はじめに―試験が教育を形作る力
Table of Contents
−- はじめに―試験が教育を形作る力
- 研究の背景―試験改革の波の中で
- 研究の方法―ジャンルという視点から文章を見る
- 研究の発見―物語の圧倒的優位と議論文の不在
- ジャンルの内訳―さらに詳しく見ると
- 時間的変化―20年間の推移が語るもの
- 研究の意義―何が明らかになったのか
- 教育的含意―試験が教室に与える影響
- 批判的考察―研究の限界と残された課題
- 方法論の評価―研究デザインの強みと弱み
- 国際比較の視点―他のアジア諸国への示唆
- 日本の英語教育への示唆
- 読解力と批判的思考力―なぜジャンルが重要なのか
- カリキュラムと試験の整合性―建前と実態のずれ
- 文化的文脈の中のジャンル―何を読ませるべきか
- 定量的データが語ること、語れないこと
- 結論―試験を変えることで教育を変える
試験は単なる評価の道具ではありません。特に大学入試のような高い影響力を持つ試験は、教室での教え方や学び方を大きく左右します。中国では毎年約1000万人の高校生が「高考(ガオカオ)」と呼ばれる全国統一大学入試を受験しますが、その英語科目であるNational Matriculation English Test(NMET)は、中国全土の英語教育に強い影響を及ぼしています。

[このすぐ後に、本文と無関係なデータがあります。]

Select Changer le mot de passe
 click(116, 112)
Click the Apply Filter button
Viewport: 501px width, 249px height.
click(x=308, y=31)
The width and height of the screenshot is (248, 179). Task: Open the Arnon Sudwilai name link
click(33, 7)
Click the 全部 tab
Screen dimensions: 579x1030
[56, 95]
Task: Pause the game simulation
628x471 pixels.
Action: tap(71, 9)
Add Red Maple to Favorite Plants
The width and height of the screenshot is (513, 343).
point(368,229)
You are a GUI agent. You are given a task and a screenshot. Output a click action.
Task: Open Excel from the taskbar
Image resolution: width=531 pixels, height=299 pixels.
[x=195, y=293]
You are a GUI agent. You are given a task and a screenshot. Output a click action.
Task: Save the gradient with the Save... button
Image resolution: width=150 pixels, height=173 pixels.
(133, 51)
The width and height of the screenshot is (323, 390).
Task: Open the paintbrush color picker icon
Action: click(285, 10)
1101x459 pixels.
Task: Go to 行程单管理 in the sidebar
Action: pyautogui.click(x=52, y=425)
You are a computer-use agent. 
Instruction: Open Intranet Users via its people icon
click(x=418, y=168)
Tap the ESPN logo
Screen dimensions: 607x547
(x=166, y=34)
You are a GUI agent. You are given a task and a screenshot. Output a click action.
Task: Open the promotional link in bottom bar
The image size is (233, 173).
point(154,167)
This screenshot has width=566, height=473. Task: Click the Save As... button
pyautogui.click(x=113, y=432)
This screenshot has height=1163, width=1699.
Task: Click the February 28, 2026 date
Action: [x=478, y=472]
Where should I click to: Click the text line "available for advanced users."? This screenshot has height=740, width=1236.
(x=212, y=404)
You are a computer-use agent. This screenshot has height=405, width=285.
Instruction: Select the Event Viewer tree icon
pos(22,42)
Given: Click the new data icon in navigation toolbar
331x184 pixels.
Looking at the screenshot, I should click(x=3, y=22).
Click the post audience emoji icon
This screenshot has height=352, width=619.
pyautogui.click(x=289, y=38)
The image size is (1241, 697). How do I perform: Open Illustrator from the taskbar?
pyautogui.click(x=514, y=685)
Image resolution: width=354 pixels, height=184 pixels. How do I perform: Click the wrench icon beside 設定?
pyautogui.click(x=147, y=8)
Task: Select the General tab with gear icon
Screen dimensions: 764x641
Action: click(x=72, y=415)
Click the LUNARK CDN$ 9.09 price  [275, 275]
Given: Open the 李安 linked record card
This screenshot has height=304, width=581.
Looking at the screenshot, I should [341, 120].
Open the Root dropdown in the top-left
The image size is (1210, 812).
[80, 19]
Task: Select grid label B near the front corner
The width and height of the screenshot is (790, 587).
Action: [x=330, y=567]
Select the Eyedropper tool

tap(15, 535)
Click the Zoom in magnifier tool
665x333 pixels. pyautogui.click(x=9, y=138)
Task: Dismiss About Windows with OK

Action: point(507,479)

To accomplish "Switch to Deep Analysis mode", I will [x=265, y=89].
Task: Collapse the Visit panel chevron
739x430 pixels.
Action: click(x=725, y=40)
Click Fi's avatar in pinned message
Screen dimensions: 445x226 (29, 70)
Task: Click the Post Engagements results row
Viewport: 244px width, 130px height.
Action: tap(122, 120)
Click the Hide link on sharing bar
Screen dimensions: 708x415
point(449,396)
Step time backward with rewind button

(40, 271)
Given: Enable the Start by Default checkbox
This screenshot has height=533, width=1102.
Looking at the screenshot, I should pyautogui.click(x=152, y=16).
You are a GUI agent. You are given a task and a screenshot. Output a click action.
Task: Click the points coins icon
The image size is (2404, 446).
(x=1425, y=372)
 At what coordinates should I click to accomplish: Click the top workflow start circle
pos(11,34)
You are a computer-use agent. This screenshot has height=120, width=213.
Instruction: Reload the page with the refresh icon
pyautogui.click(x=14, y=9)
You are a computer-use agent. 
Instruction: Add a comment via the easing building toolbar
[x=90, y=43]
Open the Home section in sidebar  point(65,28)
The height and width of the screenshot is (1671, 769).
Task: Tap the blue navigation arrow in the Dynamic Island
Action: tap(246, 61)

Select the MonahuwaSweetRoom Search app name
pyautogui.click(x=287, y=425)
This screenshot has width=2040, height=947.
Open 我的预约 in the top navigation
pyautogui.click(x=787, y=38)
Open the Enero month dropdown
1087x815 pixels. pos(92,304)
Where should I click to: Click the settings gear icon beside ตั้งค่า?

本論文”Genres of reading comprehension passages in Chinese Mainland National Matriculation English Test (NMET): A systematic analysis of the last twenty years (2004–2023)”の著者であるDong WangとZhexi Yeは、江蘇科技大学外国語学院に所属する研究者です。両名は共同第一著者として、2004年から2023年までの20年間にわたるNMETの読解問題240題を詳細に分析しました。この研究は、Systemic Functional Linguistics(SFL、システム機能言語学)という言語学の枠組みを用いて、試験問題に登場する文章のジャンルを体系的に分類し、その分布と変遷を明らかにしようとするものです。